(begin)

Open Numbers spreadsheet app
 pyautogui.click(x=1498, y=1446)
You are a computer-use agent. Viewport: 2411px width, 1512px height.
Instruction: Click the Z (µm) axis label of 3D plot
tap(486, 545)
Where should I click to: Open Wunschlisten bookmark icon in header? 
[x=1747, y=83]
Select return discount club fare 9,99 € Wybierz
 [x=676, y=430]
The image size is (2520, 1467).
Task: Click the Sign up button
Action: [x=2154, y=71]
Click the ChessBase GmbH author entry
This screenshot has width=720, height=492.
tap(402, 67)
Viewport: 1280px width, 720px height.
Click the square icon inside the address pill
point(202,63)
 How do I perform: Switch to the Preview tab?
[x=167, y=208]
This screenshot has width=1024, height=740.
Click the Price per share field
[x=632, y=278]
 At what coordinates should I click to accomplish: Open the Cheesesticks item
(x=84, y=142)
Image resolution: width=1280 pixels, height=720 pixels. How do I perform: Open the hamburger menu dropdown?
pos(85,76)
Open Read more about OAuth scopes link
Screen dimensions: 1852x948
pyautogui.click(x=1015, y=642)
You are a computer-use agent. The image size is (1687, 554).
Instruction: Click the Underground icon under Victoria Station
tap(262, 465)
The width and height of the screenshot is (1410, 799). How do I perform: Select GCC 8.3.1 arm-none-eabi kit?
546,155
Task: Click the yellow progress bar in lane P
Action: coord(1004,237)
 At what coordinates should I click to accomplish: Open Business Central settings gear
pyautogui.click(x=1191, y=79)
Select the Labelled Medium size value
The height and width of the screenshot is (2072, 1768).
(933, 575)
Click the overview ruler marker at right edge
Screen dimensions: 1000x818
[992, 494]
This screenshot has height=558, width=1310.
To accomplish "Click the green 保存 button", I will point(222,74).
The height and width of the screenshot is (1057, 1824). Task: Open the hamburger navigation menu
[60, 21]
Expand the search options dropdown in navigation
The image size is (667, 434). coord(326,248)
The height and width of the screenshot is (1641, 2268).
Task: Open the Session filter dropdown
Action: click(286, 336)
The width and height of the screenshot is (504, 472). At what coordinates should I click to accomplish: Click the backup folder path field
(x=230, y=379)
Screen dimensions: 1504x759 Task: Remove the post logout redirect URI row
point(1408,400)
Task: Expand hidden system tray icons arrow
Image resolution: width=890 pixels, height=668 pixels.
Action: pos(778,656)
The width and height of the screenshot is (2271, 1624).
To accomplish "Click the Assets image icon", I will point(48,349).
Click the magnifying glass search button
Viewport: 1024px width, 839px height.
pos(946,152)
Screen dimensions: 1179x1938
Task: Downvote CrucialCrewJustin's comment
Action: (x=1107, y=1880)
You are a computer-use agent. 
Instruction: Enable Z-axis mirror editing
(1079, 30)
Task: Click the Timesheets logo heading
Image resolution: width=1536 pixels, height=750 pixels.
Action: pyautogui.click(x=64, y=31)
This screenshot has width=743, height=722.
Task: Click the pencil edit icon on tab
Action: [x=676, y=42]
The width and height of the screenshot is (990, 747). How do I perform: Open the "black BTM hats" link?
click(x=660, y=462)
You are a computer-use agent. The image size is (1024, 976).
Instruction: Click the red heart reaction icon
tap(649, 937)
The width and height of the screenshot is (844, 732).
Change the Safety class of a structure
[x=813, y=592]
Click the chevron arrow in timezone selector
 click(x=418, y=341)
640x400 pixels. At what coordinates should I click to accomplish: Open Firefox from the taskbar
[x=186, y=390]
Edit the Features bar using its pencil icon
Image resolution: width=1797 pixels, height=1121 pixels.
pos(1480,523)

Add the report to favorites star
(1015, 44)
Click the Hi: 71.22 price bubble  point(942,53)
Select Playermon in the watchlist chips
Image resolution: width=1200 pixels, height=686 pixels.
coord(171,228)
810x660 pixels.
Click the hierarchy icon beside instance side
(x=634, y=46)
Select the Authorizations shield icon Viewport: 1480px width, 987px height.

(end)

Reproduce the material above with "Instruction" replaced by "Step" everywhere it occurs. Keep everything else unchanged.

Open Numbers spreadsheet app
 pyautogui.click(x=1498, y=1446)
You are a computer-use agent. Viewport: 2411px width, 1512px height.
Step: Click the Z (µm) axis label of 3D plot
tap(486, 545)
Where should I click to: Open Wunschlisten bookmark icon in header? 
[x=1747, y=83]
Select return discount club fare 9,99 € Wybierz
 [x=676, y=430]
The image size is (2520, 1467).
Task: Click the Sign up button
Action: [x=2154, y=71]
Click the ChessBase GmbH author entry
This screenshot has width=720, height=492.
tap(402, 67)
Viewport: 1280px width, 720px height.
Click the square icon inside the address pill
point(202,63)
 How do I perform: Switch to the Preview tab?
[x=167, y=208]
This screenshot has width=1024, height=740.
Click the Price per share field
[x=632, y=278]
 At what coordinates should I click to accomplish: Open the Cheesesticks item
(x=84, y=142)
Image resolution: width=1280 pixels, height=720 pixels. How do I perform: Open the hamburger menu dropdown?
pos(85,76)
Open Read more about OAuth scopes link
Screen dimensions: 1852x948
pyautogui.click(x=1015, y=642)
You are a computer-use agent. The image size is (1687, 554).
Step: Click the Underground icon under Victoria Station
tap(262, 465)
The width and height of the screenshot is (1410, 799). How do I perform: Select GCC 8.3.1 arm-none-eabi kit?
546,155
Task: Click the yellow progress bar in lane P
Action: coord(1004,237)
 At what coordinates should I click to accomplish: Open Business Central settings gear
pyautogui.click(x=1191, y=79)
Select the Labelled Medium size value
The height and width of the screenshot is (2072, 1768).
(933, 575)
Click the overview ruler marker at right edge
Screen dimensions: 1000x818
[992, 494]
This screenshot has height=558, width=1310.
To accomplish "Click the green 保存 button", I will point(222,74).
The height and width of the screenshot is (1057, 1824). Task: Open the hamburger navigation menu
[60, 21]
Expand the search options dropdown in navigation
The image size is (667, 434). coord(326,248)
The height and width of the screenshot is (1641, 2268).
Task: Open the Session filter dropdown
Action: click(286, 336)
The width and height of the screenshot is (504, 472). At what coordinates should I click to accomplish: Click the backup folder path field
(x=230, y=379)
Screen dimensions: 1504x759 Task: Remove the post logout redirect URI row
point(1408,400)
Task: Expand hidden system tray icons arrow
Image resolution: width=890 pixels, height=668 pixels.
Action: pos(778,656)
The width and height of the screenshot is (2271, 1624).
To accomplish "Click the Assets image icon", I will point(48,349).
Click the magnifying glass search button
Viewport: 1024px width, 839px height.
pos(946,152)
Screen dimensions: 1179x1938
Task: Downvote CrucialCrewJustin's comment
Action: (x=1107, y=1880)
You are a computer-use agent. 
Step: Enable Z-axis mirror editing
(1079, 30)
Task: Click the Timesheets logo heading
Image resolution: width=1536 pixels, height=750 pixels.
Action: pyautogui.click(x=64, y=31)
This screenshot has width=743, height=722.
Task: Click the pencil edit icon on tab
Action: [x=676, y=42]
The width and height of the screenshot is (990, 747). How do I perform: Open the "black BTM hats" link?
click(x=660, y=462)
You are a computer-use agent. The image size is (1024, 976).
Step: Click the red heart reaction icon
tap(649, 937)
The width and height of the screenshot is (844, 732).
Change the Safety class of a structure
[x=813, y=592]
Click the chevron arrow in timezone selector
 click(x=418, y=341)
640x400 pixels. At what coordinates should I click to accomplish: Open Firefox from the taskbar
[x=186, y=390]
Edit the Features bar using its pencil icon
Image resolution: width=1797 pixels, height=1121 pixels.
pos(1480,523)

Add the report to favorites star
(1015, 44)
Click the Hi: 71.22 price bubble  point(942,53)
Select Playermon in the watchlist chips
Image resolution: width=1200 pixels, height=686 pixels.
coord(171,228)
810x660 pixels.
Click the hierarchy icon beside instance side
(x=634, y=46)
Select the Authorizations shield icon Viewport: 1480px width, 987px height.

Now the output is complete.